Blue Tree

Blue Tree

Chegamos lá por volta de 20 horas. Uma multinacional homenageava seus altos funcionários. A maioria feminina. Em nossa mesa estavam dois casais, eu e minha mulher aí incluídos, e mais duas charmosas funcionárias.

A parte fêmea do outro casal era realmente uma mulher exuberante. Alta e bela, ainda não chegada aos quarenta.

De repente percebi que estava ao lado de um homem acabrunhado. Tinha um rosto másculo e a tez avermelhada de quem tem boa saúde.

- Fui um soropositivo e hoje estou curado pela fé em Deus! – Escutei isso na segunda vez que me inclinei para o sussurro dele.

Bebidas foram servidas. Ele só aceitou água. Ambas mãos tremiam. Uma para alcançar o copo na mesa e a outra para passar o guardanapo no local onde tinha estado o copo enquanto bebia. Ele repetia isso a cada cinco segundos até o copo esvaziar. Então voltava ao seu acabrunhamento.

O jantar foi servido. Impressionou-me a quantidade que ele aceitou no prato. Desajeitadamente segurava os talheres. Sua esposa delicadamente o ajudava em algum mau jeito iminente, repreendendo-o como a um garotinho. Ele lhe respondia com um meigo olhar.

As homenagens começaram, bem como os discursos dos homenageados. Eu estava tenso e procurava disfarçar entabulando conversa com o ex-portador de HIV que, embora quase em sussurro articulava bem as palavras.
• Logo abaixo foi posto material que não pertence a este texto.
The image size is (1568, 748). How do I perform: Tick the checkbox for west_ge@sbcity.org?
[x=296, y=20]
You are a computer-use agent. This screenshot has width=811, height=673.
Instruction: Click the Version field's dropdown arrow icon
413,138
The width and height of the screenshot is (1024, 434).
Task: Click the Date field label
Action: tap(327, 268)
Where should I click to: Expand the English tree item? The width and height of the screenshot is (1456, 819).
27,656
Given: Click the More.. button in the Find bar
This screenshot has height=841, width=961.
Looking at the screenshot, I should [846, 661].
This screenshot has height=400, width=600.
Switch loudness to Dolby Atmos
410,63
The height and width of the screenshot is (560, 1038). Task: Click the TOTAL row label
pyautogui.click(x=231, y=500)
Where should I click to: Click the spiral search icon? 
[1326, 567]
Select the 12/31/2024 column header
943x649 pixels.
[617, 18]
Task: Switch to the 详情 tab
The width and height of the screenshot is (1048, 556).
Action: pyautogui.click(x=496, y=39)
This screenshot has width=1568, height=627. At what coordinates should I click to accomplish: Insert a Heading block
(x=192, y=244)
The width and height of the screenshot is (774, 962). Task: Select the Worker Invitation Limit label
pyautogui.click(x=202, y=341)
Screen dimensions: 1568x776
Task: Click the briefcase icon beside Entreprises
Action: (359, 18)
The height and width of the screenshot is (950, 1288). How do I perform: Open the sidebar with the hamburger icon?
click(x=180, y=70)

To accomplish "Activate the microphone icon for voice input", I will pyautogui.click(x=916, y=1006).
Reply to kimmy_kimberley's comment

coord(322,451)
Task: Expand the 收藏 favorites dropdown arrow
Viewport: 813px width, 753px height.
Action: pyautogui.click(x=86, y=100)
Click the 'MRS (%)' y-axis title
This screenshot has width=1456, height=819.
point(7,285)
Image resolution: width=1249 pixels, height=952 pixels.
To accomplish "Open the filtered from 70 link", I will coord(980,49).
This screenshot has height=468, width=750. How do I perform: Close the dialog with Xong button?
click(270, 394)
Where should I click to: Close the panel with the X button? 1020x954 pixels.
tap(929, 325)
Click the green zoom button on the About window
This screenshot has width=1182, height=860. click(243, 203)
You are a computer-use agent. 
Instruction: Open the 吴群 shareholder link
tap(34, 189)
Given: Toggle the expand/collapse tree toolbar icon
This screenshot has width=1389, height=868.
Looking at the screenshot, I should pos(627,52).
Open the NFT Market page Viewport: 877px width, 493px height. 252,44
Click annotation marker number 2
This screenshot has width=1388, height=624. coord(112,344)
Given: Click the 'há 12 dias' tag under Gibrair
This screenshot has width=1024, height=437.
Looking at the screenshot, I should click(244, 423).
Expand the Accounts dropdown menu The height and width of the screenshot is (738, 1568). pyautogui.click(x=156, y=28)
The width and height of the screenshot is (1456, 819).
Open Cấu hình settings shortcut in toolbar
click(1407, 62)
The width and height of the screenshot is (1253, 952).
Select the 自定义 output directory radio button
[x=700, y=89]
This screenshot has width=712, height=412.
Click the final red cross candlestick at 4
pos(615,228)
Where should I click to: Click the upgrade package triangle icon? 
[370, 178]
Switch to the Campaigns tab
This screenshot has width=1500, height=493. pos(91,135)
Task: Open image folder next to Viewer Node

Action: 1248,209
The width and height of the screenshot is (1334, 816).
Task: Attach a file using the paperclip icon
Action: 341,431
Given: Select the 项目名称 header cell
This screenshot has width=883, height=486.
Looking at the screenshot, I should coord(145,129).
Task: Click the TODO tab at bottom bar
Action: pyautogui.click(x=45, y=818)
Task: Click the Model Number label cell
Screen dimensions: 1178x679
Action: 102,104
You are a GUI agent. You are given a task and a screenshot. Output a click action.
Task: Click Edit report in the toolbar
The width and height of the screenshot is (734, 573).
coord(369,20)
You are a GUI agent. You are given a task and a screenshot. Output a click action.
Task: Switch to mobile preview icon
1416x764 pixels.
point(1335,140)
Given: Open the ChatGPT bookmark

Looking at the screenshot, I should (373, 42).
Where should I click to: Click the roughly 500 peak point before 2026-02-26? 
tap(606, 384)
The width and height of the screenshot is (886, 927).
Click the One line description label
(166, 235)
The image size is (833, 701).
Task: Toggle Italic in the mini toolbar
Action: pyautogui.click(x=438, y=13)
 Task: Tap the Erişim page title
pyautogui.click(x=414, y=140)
Contou-me como contraiu o vírus e como se livrou dele através da fé e das orações dos membros da igreja evangélica, onde conhecera sua esposa.

As homenageadas da nossa mesa foram sendo chamadas para o palco, sem antes a esposa dele recomendar que ele só tomasse aquele suco de laranja e nada mais que contivesse açúcar.

Fiquei a imaginar o quanto seria penoso para aquela dinâmica mulher em conviver com seu grande amor naquele estado. Aquilo a fazia tão forte, a ponto de mostrar o seu marido, acabrunhado e triste, mas digno da força da fé, a socializar num ambiente tão requintado e exposto a comentários.

Pedi ao garçon uma jarra de quase dois litros de suco de laranja e mais açúcar. Coloquei o guardanapo em sua tremula mão esquerda e verti suco no copo. Automaticamente ele alcançou o copo levou à boca ao mesmo tempo em que parecia enxugar o lugar onde estava o copo.

Terminou de beber em vinte e cinco segundos. Tornei a encher o copo. Só na quarta vez que fiz isso ele se virou me olhando atônito, como implorando que eu parasse. Tornei a encher-lhe o copo até que a jarra acabou e ele assentou o copo e o guardanapo na mesa.

Fui até a mesa de doces e fiz uma cheia cuia de pudim, sorvete e bolo. O recipiente foi colocado à sua frente e lhe disse oferecendo a colher.

- Com sua fé, nada lhe afetará, você pode comer de tudo...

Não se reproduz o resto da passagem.